--- The tasks ---
**1)** In the excerpt about barristers and VHCC work, at what time did the young barrister leave Anwick for court?
**2)** Transcribe a passage from the excerpt about barristers and VHCC work, starting with "In swift succession" and going on through "by my standards.".
**3)** List every abbreviation in capital letters that appears in the excerpt about barristers and VHCC work.

--- Supplied text ---
▬▬▬

As it happens I had a very enlightening experience in the RCJ this week. A young barrister approached me to thank me for the efforts the CBA were making on her behalf. I asked her to keep in touch. A little later I received an e mail from her telling me that the Lord Justice she had been before had asked her of her journey to court. He was told she had travelled from Anwick leaving at 4 am, made more difficult by her child being unwell before she left. The Judge responded by saying, it is a shame the public do not appreciate how hard criminal barristers work so often for so very little money. It brightened both her and my day and whoever the Judge was – thank you.
What a fiasco. Within hours of putting out a list in response to solicitors unable to find counsel to accept VHCC work at reduced rates, dozens were e mailing and tweeting of their outrage. I’m afraid the Legal Aid Agency made matters worse by later issuing a different list, the implication being that those on the second list would take reduced rate schemes. I have received an explanation from the L.A.A. as to why they released one list, but none as to why they released a second.
In swift succession this prompted sets of chambers up and down the country to issue public statements to the effect that their doors were closed to the acceptance of VHCC cases at the cut rates. Serious cases fixed for later in the year are now left without counsel. I should say that not everybody has said they will not do the work. One person to my knowledge has said they will and I take my hat off to their being prepared to undertake such demanding work for 30% less. Assuming there will be at least 70 VHCC cases looking for counsel, perhaps an average of 4 Defendants per case, that means this woman or man may find themselves instructed for 280 Defendants in overlapping trials. I have to admit that as a junior I occasionally found myself in two cases at once, but 280 would be ambitious even by my standards.

▬▬▬

--- Record excerpts ---
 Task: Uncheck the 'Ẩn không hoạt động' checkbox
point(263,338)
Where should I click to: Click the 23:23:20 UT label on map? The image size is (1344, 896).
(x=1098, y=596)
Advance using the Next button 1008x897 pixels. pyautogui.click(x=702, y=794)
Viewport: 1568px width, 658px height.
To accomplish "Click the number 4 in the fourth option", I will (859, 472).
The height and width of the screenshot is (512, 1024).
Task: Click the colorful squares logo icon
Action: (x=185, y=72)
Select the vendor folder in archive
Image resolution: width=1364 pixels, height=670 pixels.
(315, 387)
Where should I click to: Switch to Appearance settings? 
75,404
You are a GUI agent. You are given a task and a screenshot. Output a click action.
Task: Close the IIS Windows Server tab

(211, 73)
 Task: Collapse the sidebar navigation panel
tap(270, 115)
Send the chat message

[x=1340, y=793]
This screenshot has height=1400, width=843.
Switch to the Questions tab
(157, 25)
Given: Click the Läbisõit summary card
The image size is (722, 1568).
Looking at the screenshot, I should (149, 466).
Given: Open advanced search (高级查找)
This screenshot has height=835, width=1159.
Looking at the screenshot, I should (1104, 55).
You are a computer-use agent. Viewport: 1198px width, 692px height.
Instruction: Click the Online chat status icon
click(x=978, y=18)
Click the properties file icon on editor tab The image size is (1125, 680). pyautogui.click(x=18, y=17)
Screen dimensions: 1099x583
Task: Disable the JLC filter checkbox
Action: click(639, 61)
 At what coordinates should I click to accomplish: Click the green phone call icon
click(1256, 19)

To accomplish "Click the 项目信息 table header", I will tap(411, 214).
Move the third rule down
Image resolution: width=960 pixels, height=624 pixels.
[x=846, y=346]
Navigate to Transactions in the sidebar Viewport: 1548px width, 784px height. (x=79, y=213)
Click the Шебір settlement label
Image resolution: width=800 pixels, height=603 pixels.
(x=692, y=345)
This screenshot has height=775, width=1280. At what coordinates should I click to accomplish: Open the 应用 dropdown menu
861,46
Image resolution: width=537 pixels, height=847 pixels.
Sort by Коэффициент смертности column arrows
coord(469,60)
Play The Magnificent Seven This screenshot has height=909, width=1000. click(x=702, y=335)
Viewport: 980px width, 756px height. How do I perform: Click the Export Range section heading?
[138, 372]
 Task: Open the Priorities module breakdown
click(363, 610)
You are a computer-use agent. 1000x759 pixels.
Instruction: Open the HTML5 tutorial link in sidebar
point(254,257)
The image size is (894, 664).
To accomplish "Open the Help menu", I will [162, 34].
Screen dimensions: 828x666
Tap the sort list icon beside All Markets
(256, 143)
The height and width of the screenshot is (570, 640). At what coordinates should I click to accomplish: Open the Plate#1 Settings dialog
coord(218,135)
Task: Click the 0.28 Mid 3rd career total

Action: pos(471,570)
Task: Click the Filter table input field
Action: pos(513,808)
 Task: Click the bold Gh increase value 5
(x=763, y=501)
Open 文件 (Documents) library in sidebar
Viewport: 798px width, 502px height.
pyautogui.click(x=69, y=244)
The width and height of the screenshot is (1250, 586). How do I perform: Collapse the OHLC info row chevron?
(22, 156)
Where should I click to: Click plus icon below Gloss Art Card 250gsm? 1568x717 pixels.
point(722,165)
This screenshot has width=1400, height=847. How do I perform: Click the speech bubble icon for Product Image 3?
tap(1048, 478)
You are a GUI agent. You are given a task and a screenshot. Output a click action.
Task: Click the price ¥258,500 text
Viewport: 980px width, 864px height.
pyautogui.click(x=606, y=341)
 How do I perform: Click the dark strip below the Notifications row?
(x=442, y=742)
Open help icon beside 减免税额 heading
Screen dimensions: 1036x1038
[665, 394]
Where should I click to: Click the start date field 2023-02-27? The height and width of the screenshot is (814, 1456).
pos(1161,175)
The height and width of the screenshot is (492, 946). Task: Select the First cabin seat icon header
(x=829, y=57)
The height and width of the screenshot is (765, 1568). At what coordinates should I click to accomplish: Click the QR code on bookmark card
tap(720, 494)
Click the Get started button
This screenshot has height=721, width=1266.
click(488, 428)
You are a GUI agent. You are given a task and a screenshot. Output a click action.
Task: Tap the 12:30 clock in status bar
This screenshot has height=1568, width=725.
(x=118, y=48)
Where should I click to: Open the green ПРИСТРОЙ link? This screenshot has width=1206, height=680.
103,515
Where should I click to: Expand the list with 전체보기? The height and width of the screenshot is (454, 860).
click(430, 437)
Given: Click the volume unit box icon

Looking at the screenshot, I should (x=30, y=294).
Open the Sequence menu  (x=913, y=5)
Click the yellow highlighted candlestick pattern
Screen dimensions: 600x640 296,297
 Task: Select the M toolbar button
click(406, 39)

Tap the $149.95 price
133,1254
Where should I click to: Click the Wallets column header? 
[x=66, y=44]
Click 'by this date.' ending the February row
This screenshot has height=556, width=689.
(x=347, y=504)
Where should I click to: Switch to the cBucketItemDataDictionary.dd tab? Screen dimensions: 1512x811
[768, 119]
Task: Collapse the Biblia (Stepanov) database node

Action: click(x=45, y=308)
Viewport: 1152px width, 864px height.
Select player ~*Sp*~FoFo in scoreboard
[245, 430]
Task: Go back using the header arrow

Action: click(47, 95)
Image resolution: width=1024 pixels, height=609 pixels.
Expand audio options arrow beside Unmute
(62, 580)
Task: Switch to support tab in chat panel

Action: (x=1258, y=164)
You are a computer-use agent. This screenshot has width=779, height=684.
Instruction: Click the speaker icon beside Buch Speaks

▬▬▬

--- Outputs by task ---
**1)** At 4 am.

**2)**
In swift succession this prompted sets of chambers up and down the country to issue public statements to the effect that their doors were closed to the acceptance of VHCC cases at the cut rates. Serious cases fixed for later in the year are now left without counsel. I should say that not everybody has said they will not do the work. One person to my knowledge has said they will and I take my hat off to their being prepared to undertake such demanding work for 30% less. Assuming there will be at least 70 VHCC cases looking for counsel, perhaps an average of 4 Defendants per case, that means this woman or man may find themselves instructed for 280 Defendants in overlapping trials. I have to admit that as a junior I occasionally found myself in two cases at once, but 280 would be ambitious even by my standards.

**3)** RCJ, CBA, VHCC, L.A.A.